Following the discussion, the Voice's chief theater critic and current  Obie committee chairman, Michael Feingold, presented Havel with a specially made certificate attesting to the three awards, with a surprise assist from actress Olympia Dukakis, who had appeared at the Public Theater in the production of Havel's 1968 prizewinner, The Memorandum, and movingly recalled the experience of meeting him when it was in rehearsal.

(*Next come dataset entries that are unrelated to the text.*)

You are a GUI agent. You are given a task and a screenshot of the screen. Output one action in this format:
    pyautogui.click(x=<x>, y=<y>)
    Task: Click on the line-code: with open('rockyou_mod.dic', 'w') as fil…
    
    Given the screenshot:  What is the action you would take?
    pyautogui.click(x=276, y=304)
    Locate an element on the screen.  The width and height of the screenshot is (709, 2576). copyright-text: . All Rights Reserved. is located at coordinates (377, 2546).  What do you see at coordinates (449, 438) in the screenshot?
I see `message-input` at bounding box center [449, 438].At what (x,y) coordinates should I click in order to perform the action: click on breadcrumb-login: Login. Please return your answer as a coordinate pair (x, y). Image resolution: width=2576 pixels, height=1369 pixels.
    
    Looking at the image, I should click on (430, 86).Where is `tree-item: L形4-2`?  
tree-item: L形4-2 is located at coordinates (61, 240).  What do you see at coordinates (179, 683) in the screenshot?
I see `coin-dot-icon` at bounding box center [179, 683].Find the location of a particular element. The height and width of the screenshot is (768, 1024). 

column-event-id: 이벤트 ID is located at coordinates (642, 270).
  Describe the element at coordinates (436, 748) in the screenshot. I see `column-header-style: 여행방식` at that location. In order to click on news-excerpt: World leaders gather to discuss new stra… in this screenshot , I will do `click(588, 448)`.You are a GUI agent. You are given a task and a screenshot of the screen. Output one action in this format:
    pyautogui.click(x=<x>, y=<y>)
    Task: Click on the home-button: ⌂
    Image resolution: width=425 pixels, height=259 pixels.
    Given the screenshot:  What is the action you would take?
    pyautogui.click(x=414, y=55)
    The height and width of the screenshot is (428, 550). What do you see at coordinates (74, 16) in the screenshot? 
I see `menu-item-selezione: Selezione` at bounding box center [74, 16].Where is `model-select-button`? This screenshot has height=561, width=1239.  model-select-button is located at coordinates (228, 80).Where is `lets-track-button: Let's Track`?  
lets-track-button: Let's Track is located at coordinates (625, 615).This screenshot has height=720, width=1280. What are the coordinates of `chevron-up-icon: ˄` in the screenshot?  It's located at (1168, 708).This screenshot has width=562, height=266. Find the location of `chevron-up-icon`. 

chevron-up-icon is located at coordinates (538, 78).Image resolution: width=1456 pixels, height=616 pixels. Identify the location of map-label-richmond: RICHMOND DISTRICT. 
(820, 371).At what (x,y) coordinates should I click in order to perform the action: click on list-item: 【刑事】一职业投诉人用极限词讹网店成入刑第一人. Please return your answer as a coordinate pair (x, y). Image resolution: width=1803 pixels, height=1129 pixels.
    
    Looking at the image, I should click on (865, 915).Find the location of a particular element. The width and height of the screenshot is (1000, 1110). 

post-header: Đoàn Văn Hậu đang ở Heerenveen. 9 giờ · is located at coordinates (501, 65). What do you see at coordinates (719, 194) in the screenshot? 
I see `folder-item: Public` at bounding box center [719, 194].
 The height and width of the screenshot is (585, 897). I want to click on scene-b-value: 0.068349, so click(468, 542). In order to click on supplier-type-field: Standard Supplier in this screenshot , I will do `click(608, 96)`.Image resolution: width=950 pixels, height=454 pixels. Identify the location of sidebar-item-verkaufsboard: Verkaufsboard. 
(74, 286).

Havel was previously unable to collect his Obie Awards in person because, following the New York opening of The Memorandum, he returned to his home in Prague, where he was almost immediately placed under house arrest by the then Soviet-controlled government of Czechoslovakia. (At least one of the original Obie Award certificates was smuggled in to Prague for him by the late Joseph Papp.) Following the collapse of the Soviet Empire, Havel became one of Central Europe's most prominent statesmen, becoming president of Czechoslovakia and, after presiding over the peaceful breakup of that nation, the first president of the Czech Republic. Currently in New York at the invitation of Columbia University's Arts Initiative, he has been making public appearances and attending performances at the multi-theater collaborative festival of his complete works. He is the only head of state ever to have received an Obie Award.

Addressing the crowd in the Public's packed Newman Theatre, with thoughts from the discussion still echoing in their heads, Havel said, in halting but lucid English, "I write plays only to ask questions—never to preach. Only to ask a question." He received a joyous standing ovation before the audience moved into the Public's lobby to toast him with wine.